No matter how hard you work to make sure you’re prepared for a disaster, it’s impossible to predict everything and it’s possible that you could find yourself parted from your food stores. When this happens, knowing how to find edible wild food can be a real life saver. Literally!
Technically, your body can go three weeks without any food, but don’t assume that you don’t have to worry about eating. Lack of food will quickly take a toll on you and you’ll feel light headed and lethargic after going a few days without eating. The sooner you locate food, the better.
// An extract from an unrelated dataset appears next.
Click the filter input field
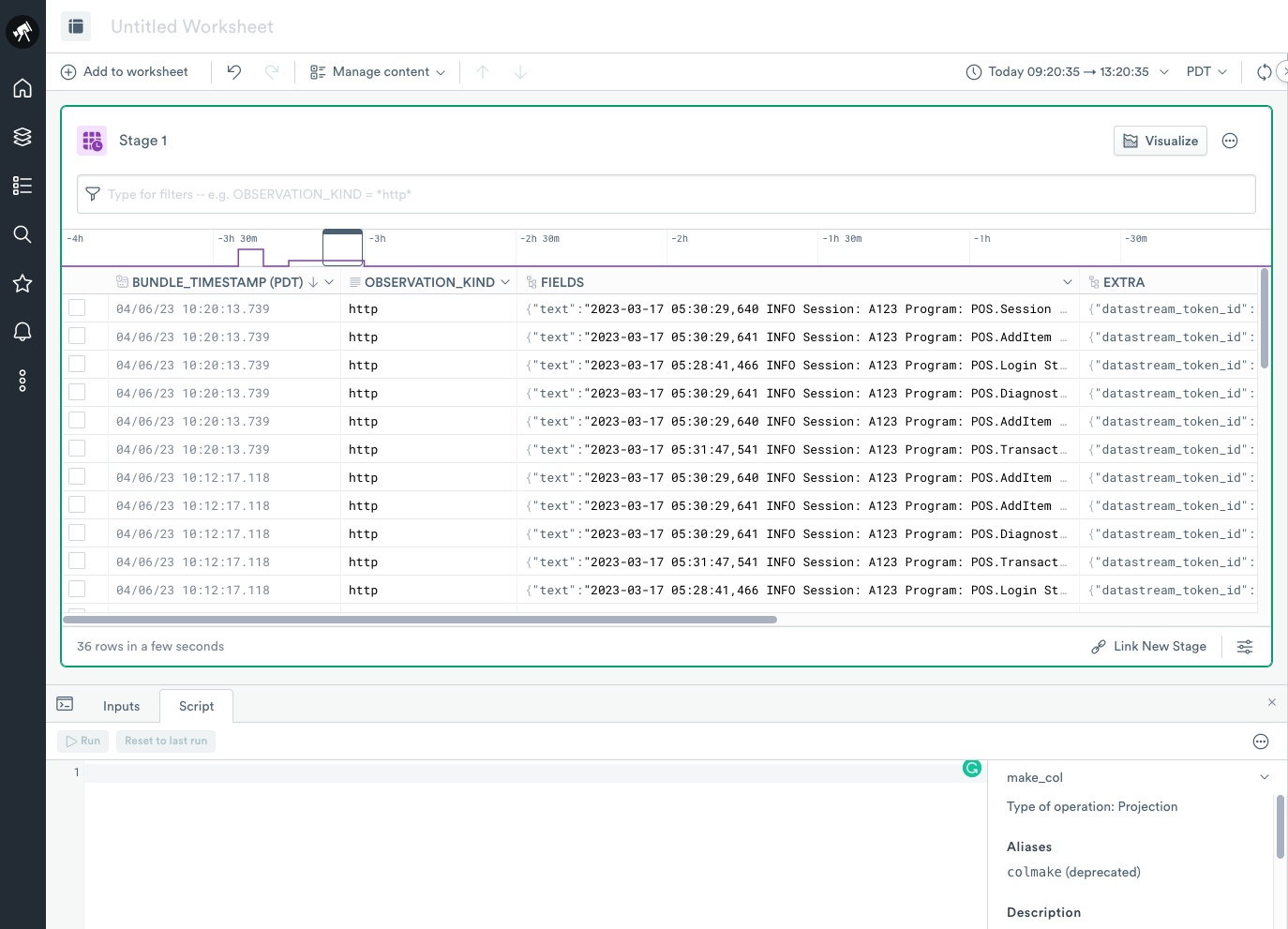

While the wilderness has lots of plants that can provide you with the needed nourishment, there are also plenty of foods that will do you more harm than good. The way your body reacts to eating a plant that’s toxic to humans depends on the plant, how much you consume, and your own personal resistance. A severe reaction to a toxic plant can include:
- Multiple organ failure
- Lapsing into a coma
- Severe vomiting
Testing Wild Plants for Human Consumption
You need to be hungry before you can effectively test whether or not the plant you’re hoping is edible. The Army suggests fasting for a minimum of 8 hours before you test the plant. The reason for this is so that you’ll know that however your body reacts, it’s to that specific plant and not something else.
While you fast, you can start the testing process. Crush up the plant you’re testing and rub it on a patch of your skin. Don’t wash this area for the next 8 hours. If you experience a reaction, consider the plant toxic and move onto another. When the hardy skin on your arm doesn’t react. Rub another crushed portion of the plant against your lips which are a great deal more sensitive. You need to hold the crushed plant material to your lips for a solid three minutes. If you don’t experience any burning, itching, or swelling, you can place the crushed plant matter on your tongue for 15 minutes. If you don’t react, it’s time to move onto the chew test.
The chew test portion of the plant testing is exactly what it sounds like. You chew the plant but don’t swallow any of it. After chewing the plant, hold the chewed matter in your mouth for a full 15 minutes. If you don’t experience any ill effects, you can swallow what you have in your mouth.
After you have swallowed the chewed portion of the plant, you are going to have to fast for another 8 hour period. It takes this long for the plant to pass through your digestive system so you can determine whether or not you’re going to react badly to it. You are free to drink as much water as you like during this fasting period which will take some of the edge off your hunger.
If you still feel good after 8 hours, you’re free to eat a small (1/4th of a cup) portion of the plant. Now wait another 8 hours. If you don’t experience any ill effects Tutuapp APK, you can consider the plant safe to consume!
If there isn’t an abundance of a particular plant, you shouldn’t even think about testing it. The scarcity of the plant means it can be used as a viable food source and therefore isn’t worth any risk you expose yourself to during the testing process.
The Army developed what they call “Universal Edibility Test” which you can use to help you determine what you should and shouldn’t eat in a survival situation.
Before you put anything in your mouth, you want to examine it carefully for signs of rot or mold. If you see either of these things, discard the plant and look for something else.
The Army suggests thoroughly smelling anything you pick before consuming it. The scent you’re looking for is almonds. The almond like smell indicates the plant contains cyanided and needs to be left alone.
Taste the plant without actually swallowing it. One of the best indicators that you’re about to eat something toxic is a bitter taste.
Pay careful attention to the leaves. Are they shiny? Are they bunched in groups of three? The odds are good that you’re looking at poison ivy. Don’t touch it and don’t taste it. This is a plant that should always be left alone.
Unless you have spent an extensive period of time studying mushrooms and fungi and are 100% confident about what you can and can’t eat, you should avoid these. The risk of eating a toxic variety is too high to justify testing them.
If there are any signs of chemical pollution in the area, don’t test any of the plants in the area and refrain from eating any of the edible plants you recognize until you have reached an area that doesn’t have any signs of pollution.